From: Byungchul Park
Date: Sun Mar 06 2022 - 05:52:20 EST


Ted wrote:
> On Sat, Mar 05, 2022 at 11:55:34PM +0900, Byungchul Park wrote:
> > > that is why some of the DEPT reports were completely incomprehensible
> >
> > It's because you are blinded to blame at it without understanding how
> > Dept works at all. I will fix those that must be fixed. Don't worry.
>
> Users of DEPT must not have to understand how DEPT works in order to

Users must not have to understand how Dept works for sure, and haters
must not blame things based on what they guess wrong.

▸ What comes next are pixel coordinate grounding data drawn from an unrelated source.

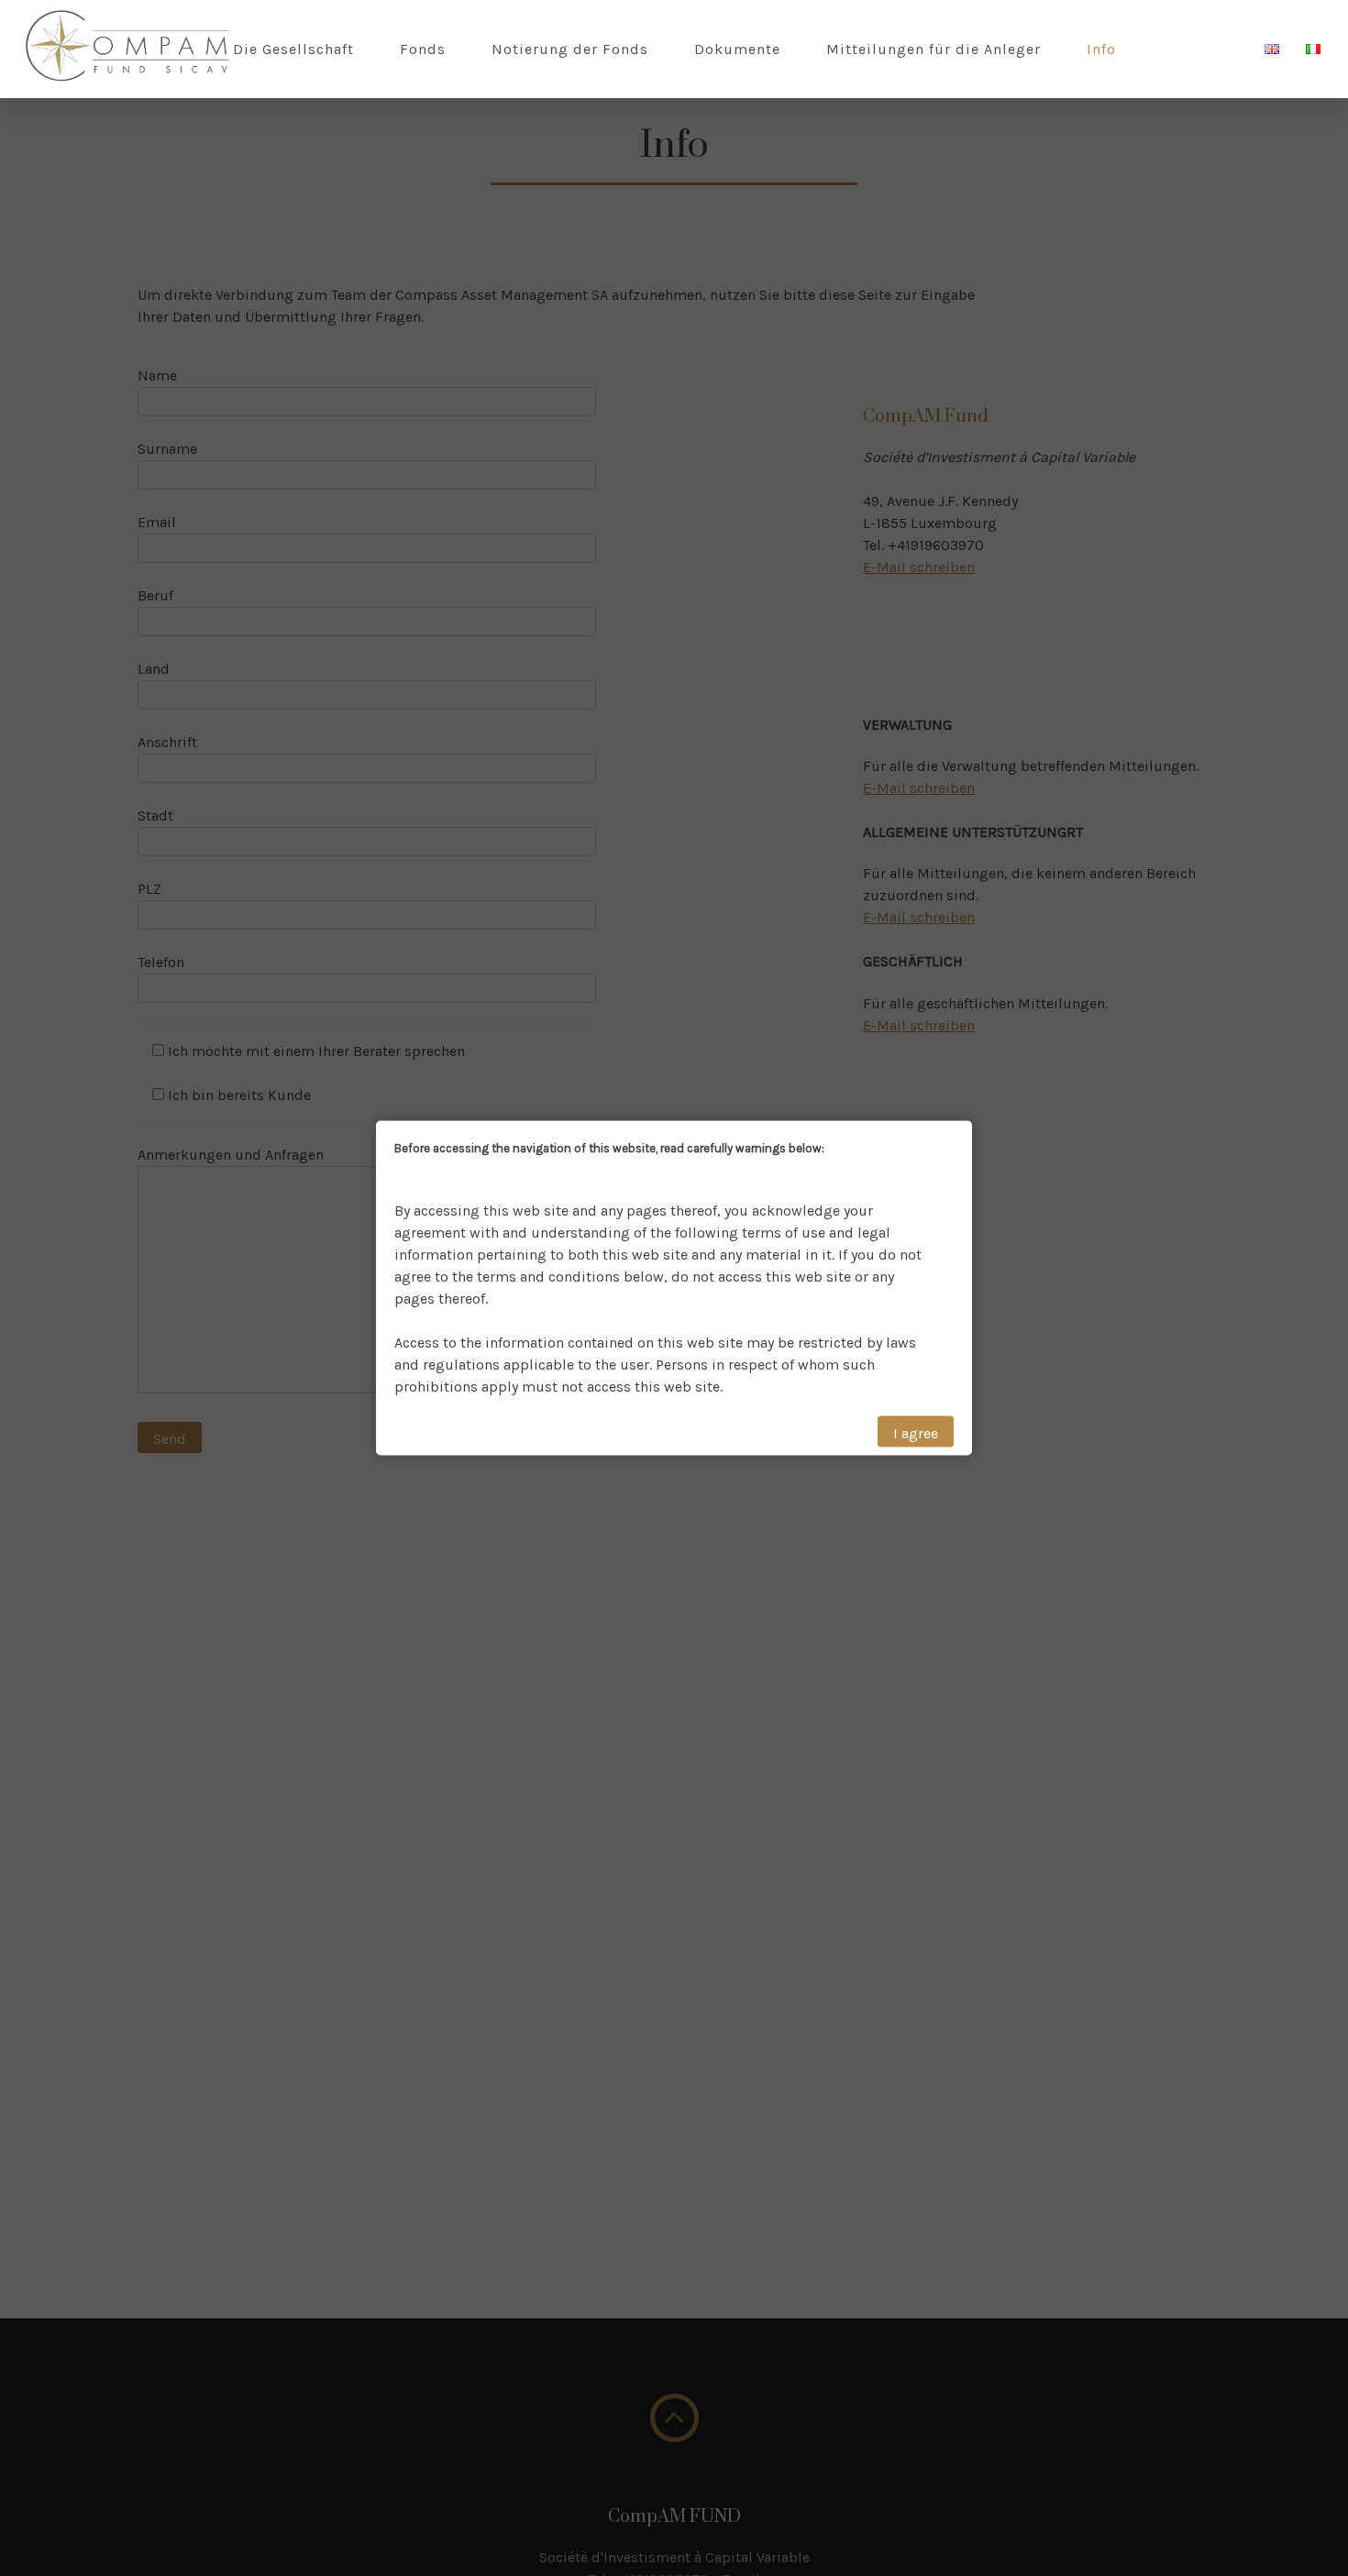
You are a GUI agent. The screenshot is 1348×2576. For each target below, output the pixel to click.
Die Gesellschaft (293, 49)
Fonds (423, 49)
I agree (915, 1432)
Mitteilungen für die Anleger (933, 49)
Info (1101, 49)
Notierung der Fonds (570, 49)
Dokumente (737, 49)
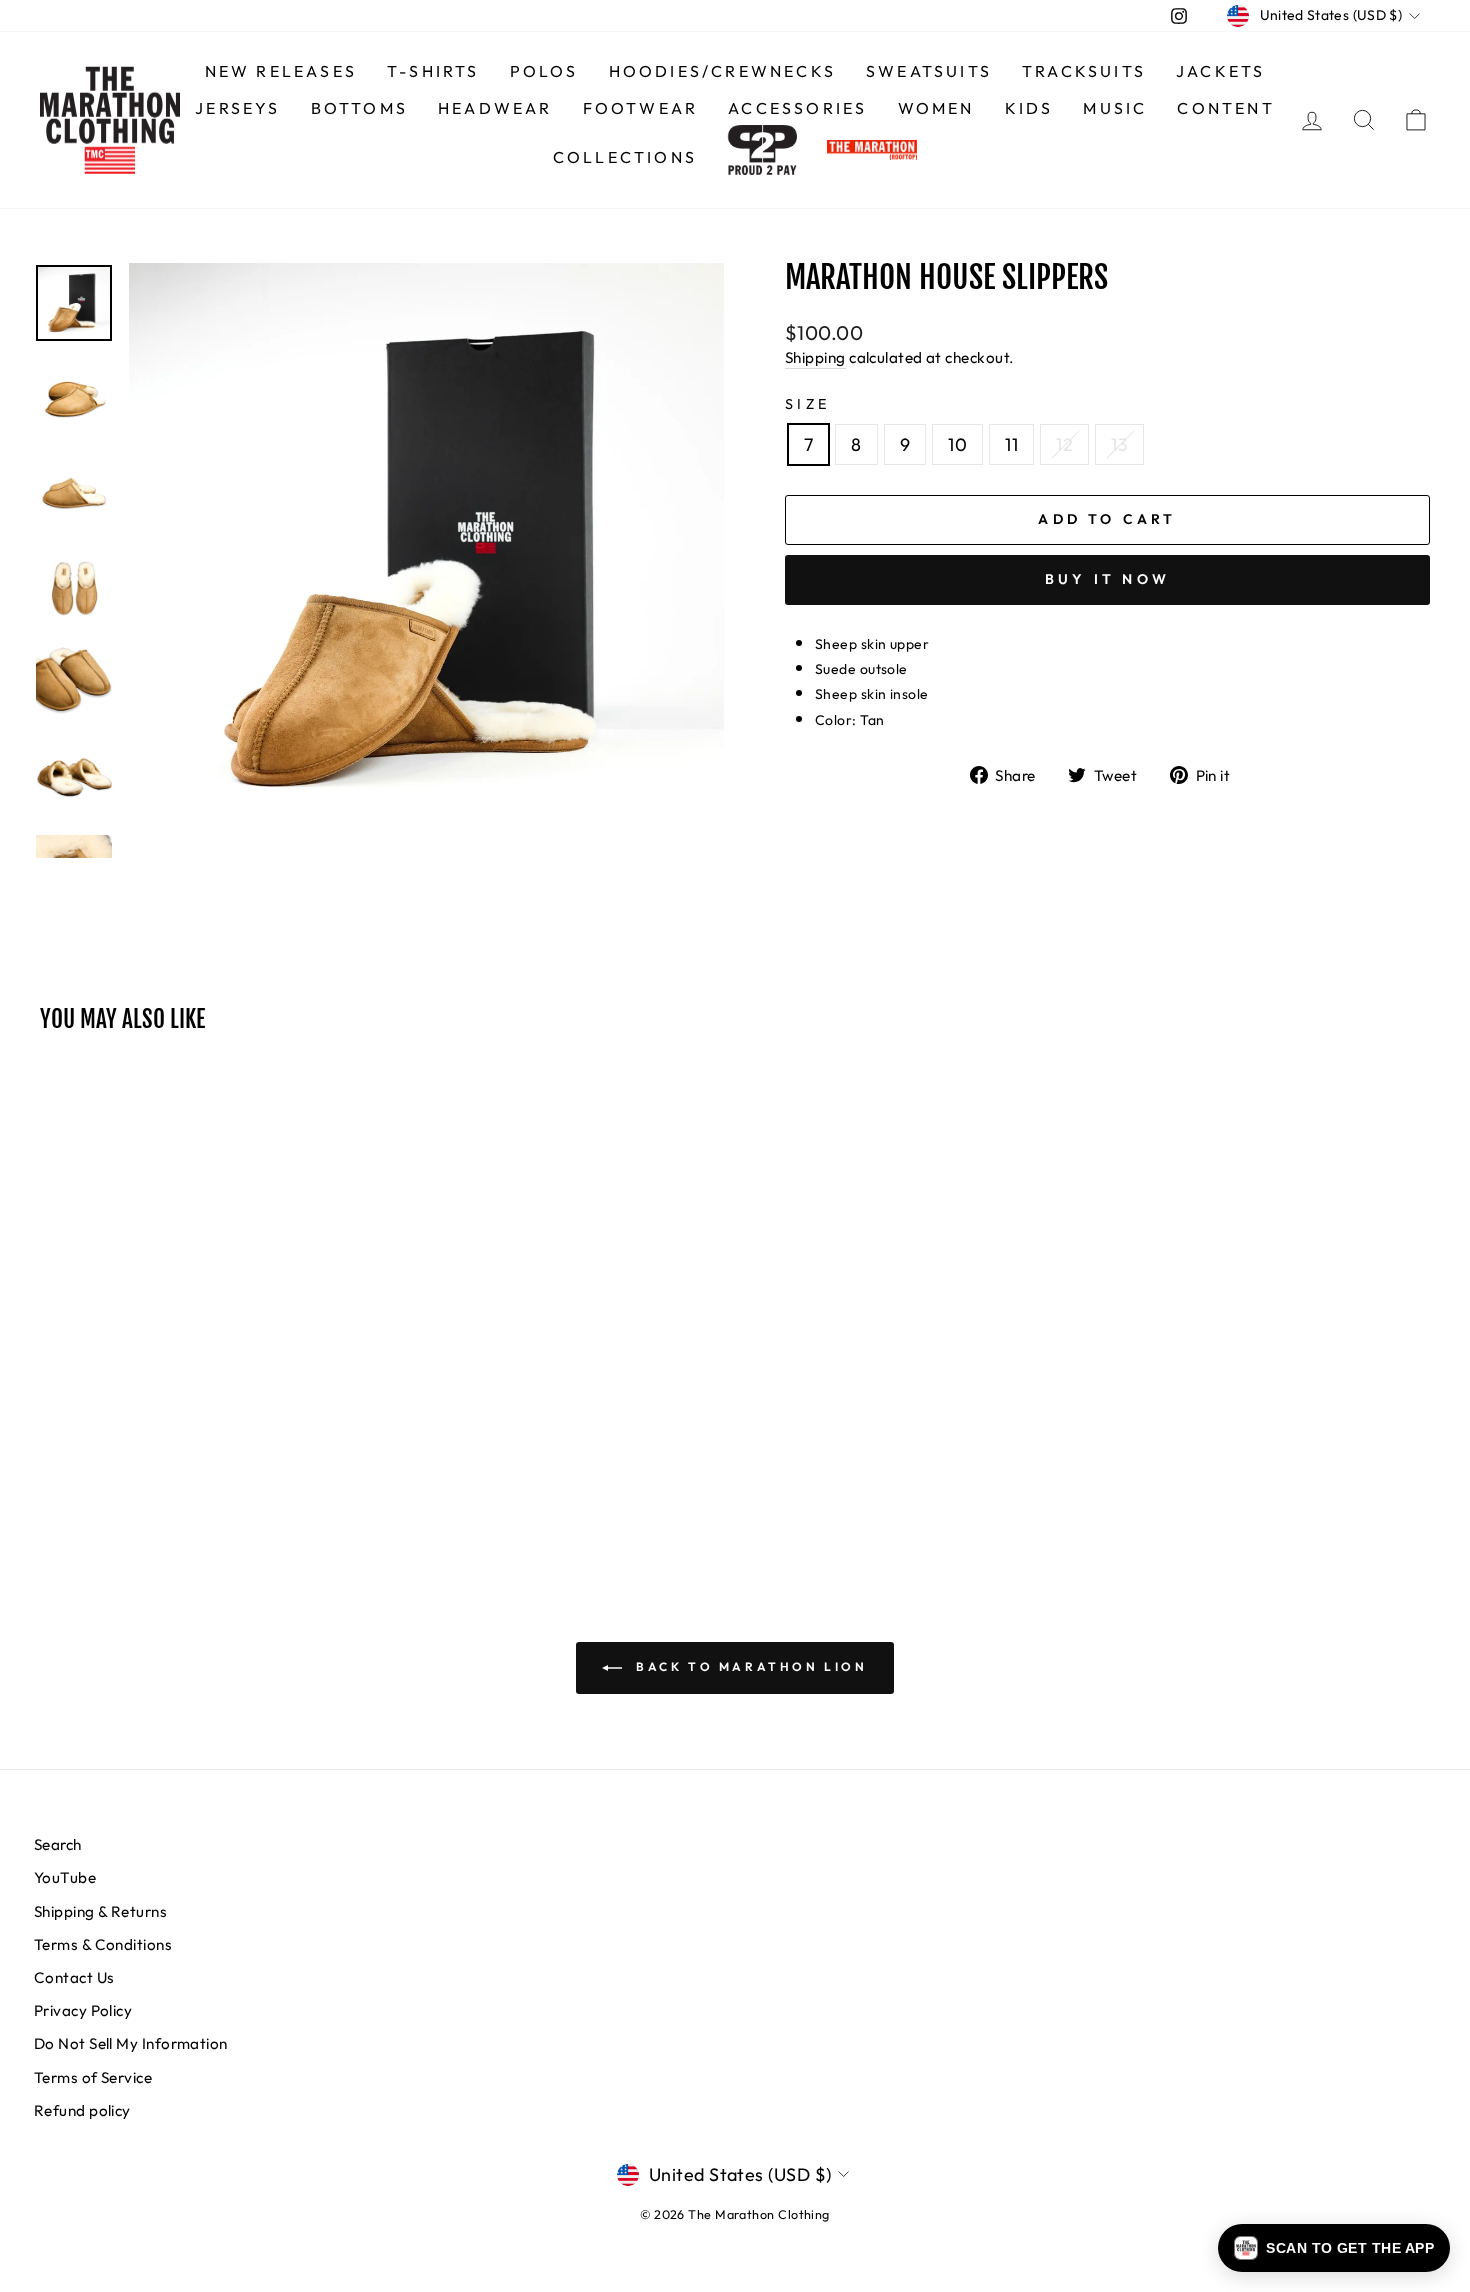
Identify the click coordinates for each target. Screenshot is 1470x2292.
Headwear (495, 108)
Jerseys (237, 108)
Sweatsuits (929, 71)
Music (1115, 108)
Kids (1029, 108)
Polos (544, 71)
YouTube (65, 1877)
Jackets (1220, 71)
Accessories (797, 108)
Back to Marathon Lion (748, 1666)
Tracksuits (1084, 71)
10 (957, 444)
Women (936, 108)
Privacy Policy (83, 2010)
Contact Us (74, 1977)
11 (1011, 444)
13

> understand and use DEPT reports. If you think I don't understand how
> DEPT work, I'm going to gently suggest that this means DEPT reports
> are clear enough, and/or DEPT documentation needs to be
> *substantially* improved, or both --- and these needs to happen before
> DEPT is ready to be merged.

Okay.

> > > So if DEPT is issuing lots of reports about apparently circular
> > > dependencies, please try to be open to the thought that the fault is
> >
> > No one was convinced that Dept doesn't have a fault. I think your
> > worries are too much.
>
> In that case, may I ask that you add back a RFC to the subject prefix
> (e.g., [PATCH RFC -v5]?) Or maybe even add the subject prefix NOT YET

I will.

> READY? I have seen cases when after a patch series get to PATCH -v22,
> and then people assume that it *must* be ready, as opposed what it
> really means, which is "the author is just persistently reposting and
> rebasing the patch series over and over again". It would be helpful
> if you directly acknowledge, in each patch submission, that it is not
> yet ready for prime time.
>
> After all, right now, DEPT has generated two reports in ext4, both of
> which were false positives, and both of which have required a lot of
> maintainer times to prove to you that they were in fact false
> positives. So are we all agreed that DEPT is not ready for prime
> time?

Yes.

> > No one argued that their code must be buggy, either. So I don't think
> > you have to worry about what's never happened.
>
> Well, you kept on insisting that ext4 must have a circular dependency,
> and that depending on a "rescue wakeup" is bad programming practice,
> but you'll reluctantly agree to make DEPT accept "rescue wakeups" if
> that is the will of the developers. My concern here is the
> fundmaental concept of "rescue wakeups" is wrong; I don't see how you
> can distinguish between a valid wakeup and one that you and DEPT is
> going to somehow characterize as dodgy.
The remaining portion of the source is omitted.